- _WHAT YOU SHOULD DO_:
For the study summary below, state whether each statement agrees with it, answering yes or no and quoting the deciding words: (a) the survey covered young adults aged 18–34 years; (b) perceived stress accounted for only a negligible portion of the effects of material hardship on health; (c) housing hardship was among the types of material hardship evaluated.

Skip to content

Heflin study on material hardship, perceived stress and health in early adulthood published in AE

Sep 16, 2020

Material Hardship, Perceived Stress and Health in Early Adulthood

Ying Huang, Colleen Heflin, Asiya Validova

Annals of Epidemiology, September 2020

Colleen Heflin

Colleen Heflin

The authors examined the associations between material hardship and health outcomes in early adulthood and the extent to which these associations are mediated by perceived stress.

They used wave I and IV of the National Longitudinal Study of Adolescent Health, a nationally representative survey of young adults aged 18–34 years old (n = 13,313). Multivariate logistic regression and decomposition methods were used to evaluate the associations between types and depth of material hardship (food, bill-paying, and health resource hardship), health outcomes (self-rated health, depression, sleep problems, and suicidal thoughts) in early adulthood, and the extent to which these associations were mediated by perceived stress.

The adjusted odds of fair or poor health status, depression, sleep problems, and suicidal thoughts were higher among individuals with material hardship than counterparts without. A considerable proportion of the association between material hardship and health outcomes was attributable to perceived stress.

Material hardship is associated with adverse health outcomes in early adulthood, and these relationships are robust after accounting for various sociodemographic characteristics and family background. Perceived stress accounted for a sizable portion of the effects of material hardship on health.

Efforts to promote health equity in young adults should focus on material hardship and associated stressful conditions.

- _Stored records_:
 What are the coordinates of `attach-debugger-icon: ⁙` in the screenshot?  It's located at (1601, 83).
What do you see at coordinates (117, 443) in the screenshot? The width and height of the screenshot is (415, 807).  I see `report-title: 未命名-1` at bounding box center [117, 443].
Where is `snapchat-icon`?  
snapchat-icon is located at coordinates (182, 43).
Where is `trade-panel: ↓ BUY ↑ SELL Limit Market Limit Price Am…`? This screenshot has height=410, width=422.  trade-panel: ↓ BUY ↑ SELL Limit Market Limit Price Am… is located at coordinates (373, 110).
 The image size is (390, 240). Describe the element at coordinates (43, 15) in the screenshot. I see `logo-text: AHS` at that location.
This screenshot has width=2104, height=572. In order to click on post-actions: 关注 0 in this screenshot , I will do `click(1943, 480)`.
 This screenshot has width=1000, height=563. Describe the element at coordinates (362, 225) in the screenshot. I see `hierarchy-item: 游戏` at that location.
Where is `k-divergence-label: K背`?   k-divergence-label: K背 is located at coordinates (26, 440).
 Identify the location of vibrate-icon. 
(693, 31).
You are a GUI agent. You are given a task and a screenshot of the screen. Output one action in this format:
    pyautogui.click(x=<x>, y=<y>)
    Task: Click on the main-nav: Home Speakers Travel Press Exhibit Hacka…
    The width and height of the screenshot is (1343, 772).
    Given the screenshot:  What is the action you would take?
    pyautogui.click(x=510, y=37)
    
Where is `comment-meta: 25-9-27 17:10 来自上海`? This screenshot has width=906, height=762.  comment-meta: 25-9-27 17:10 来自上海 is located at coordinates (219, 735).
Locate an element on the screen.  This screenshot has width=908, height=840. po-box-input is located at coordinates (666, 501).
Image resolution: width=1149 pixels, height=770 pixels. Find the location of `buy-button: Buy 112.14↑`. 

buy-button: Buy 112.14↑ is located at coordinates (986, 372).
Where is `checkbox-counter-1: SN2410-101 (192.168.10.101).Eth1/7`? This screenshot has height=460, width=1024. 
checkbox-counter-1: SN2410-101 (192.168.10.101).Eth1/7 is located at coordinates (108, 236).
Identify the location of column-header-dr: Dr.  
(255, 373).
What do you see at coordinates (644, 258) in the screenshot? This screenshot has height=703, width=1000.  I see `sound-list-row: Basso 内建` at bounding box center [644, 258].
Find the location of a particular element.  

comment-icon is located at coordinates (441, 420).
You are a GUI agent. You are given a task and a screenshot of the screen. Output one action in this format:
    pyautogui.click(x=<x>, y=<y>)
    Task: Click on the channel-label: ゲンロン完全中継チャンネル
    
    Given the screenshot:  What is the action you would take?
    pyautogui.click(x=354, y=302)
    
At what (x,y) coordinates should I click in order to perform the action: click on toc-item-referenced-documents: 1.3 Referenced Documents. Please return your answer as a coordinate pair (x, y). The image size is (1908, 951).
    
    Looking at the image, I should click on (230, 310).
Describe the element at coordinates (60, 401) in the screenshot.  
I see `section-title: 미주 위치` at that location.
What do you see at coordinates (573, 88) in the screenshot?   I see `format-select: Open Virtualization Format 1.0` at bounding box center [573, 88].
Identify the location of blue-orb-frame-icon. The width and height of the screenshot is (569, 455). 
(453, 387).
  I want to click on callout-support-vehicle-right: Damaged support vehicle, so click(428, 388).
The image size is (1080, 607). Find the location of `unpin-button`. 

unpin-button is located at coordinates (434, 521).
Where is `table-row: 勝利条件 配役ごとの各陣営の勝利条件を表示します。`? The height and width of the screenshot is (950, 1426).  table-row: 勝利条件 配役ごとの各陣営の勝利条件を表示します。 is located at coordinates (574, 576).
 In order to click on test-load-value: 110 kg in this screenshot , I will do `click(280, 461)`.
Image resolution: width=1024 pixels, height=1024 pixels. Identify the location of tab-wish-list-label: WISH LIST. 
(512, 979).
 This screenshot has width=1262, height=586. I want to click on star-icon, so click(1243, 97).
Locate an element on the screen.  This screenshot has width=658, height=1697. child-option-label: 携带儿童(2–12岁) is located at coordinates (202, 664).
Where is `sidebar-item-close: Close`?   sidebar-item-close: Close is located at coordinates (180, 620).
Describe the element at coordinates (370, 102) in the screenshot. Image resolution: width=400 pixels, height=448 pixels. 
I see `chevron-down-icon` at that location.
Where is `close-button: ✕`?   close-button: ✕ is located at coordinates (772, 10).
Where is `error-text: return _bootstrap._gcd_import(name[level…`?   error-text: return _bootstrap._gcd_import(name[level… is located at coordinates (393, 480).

- _RESULT OF THIS EXERCISE_:
(a) Yes: "a nationally representative survey of young adults aged 18–34 years old (n = 13,313)"
(b) No: "Perceived stress accounted for a sizable portion of the effects of material hardship on health."
(c) No: "types and depth of material hardship (food, bill-paying, and health resource hardship)"